Viviamo un po’ come quando al mattino suona la sveglia e noi la spegniamo e ci giriamo dall’altra parte (...). Ma la paura ci sveglia ed è importante, perché ci spinge a trovare soluzioni. È lo stesso discorso fatto da papa Francesco sul Covid: dopo la pandemia non possiamo tornare a essere quelli che eravamo prima, esattamente come dopo la Seconda guerra mondiale nessuno voleva ritornare indietro. (...). Il problema non è la paura, ma il modo in cui l’affrontiamo.
Oggi invece vedo molta tattica e poca strategia, molta contingenza e poca visione di fraternità, appunto.
VELTRONI È così, ed è un paradosso allucinante: noi non abbiamo paura di ciò di cui dovremmo aver paura e invece veniamo circondati e afflitti da una quantità di paure indotte, per esempio la paura dell’altro, dell’immigrato, del povero. E queste paure indotte determinano e condizionano negativamente proprio ciò di cui avremmo maggiormente bisogno: immaginazione, profezia, realistica utopia.
Per questo non bisogna arrendersi. Tutto lo sforzo dovrebbe essere quello di tendere alla ricostruzione di un pensiero che ci liberi dalle paure indotte e che sappia affrontare le paure reali, guardandole in faccia.

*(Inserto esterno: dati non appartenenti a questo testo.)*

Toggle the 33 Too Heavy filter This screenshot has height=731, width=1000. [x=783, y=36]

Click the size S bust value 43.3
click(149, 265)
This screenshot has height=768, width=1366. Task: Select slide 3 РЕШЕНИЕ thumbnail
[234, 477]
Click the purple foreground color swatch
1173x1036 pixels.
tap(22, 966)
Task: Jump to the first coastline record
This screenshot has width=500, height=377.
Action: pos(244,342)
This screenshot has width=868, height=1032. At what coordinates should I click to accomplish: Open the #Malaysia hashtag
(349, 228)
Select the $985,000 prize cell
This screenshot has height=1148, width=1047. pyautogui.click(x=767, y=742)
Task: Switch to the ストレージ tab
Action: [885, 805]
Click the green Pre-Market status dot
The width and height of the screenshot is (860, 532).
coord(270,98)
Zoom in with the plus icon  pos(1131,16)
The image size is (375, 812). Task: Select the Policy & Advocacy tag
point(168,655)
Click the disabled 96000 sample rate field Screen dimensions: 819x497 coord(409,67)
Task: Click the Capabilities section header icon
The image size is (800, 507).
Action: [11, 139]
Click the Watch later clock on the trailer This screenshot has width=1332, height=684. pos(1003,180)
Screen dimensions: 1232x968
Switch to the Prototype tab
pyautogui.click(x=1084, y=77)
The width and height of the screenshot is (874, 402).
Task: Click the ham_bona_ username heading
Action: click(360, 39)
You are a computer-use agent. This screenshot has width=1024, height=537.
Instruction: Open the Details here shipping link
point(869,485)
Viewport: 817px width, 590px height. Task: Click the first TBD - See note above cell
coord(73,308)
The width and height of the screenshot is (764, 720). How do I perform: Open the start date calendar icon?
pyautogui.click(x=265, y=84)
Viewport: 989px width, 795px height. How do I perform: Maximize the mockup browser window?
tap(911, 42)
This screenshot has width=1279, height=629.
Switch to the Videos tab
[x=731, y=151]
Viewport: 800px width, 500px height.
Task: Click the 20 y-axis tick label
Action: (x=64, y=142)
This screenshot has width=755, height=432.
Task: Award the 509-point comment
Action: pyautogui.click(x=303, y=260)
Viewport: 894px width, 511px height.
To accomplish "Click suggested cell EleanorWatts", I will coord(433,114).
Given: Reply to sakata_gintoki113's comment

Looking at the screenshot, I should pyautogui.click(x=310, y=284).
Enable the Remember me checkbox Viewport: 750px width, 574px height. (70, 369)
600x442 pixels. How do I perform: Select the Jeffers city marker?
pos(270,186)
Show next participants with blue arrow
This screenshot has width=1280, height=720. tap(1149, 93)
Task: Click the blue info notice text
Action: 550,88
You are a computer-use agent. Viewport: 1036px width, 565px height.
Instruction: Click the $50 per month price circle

Il pensiero negativo alimentato dalla paura sta generando (...) una reazione e un riflesso nazionalistico pericoloso e surreale insieme; insomma, l’idea che sta rischiosamente avanzando è che solo il rafforzamento delle piccole patrie sia in grado far fronte alle sfide del nostro tempo. (...) Mi piacerebbe che i falsi profeti del nazionalismo indicassero, tra i problemi che ci riguardano, una sola questione (...) che possa essere affrontato con successo su scala patriottica: l’ambiente? La guerra? Le pandemie? I collassi economico-sociali e finanziari? L’identità di un popolo è importante, parla delle sue radici, della sua cultura, della sua storia. Non si getta via in un indistinto aderire a una globalizzazione omologante.
Ma l’identità può, deve, unirsi all’apertura, deve accettare il suo essere in divenire costante. D’altra parte l’identità degli italiani di oggi non è forse il portato delle civiltà che abbiamo conosciuto e ci hanno mutato nei secoli? Identità e apertura sono sorelle, non nemiche.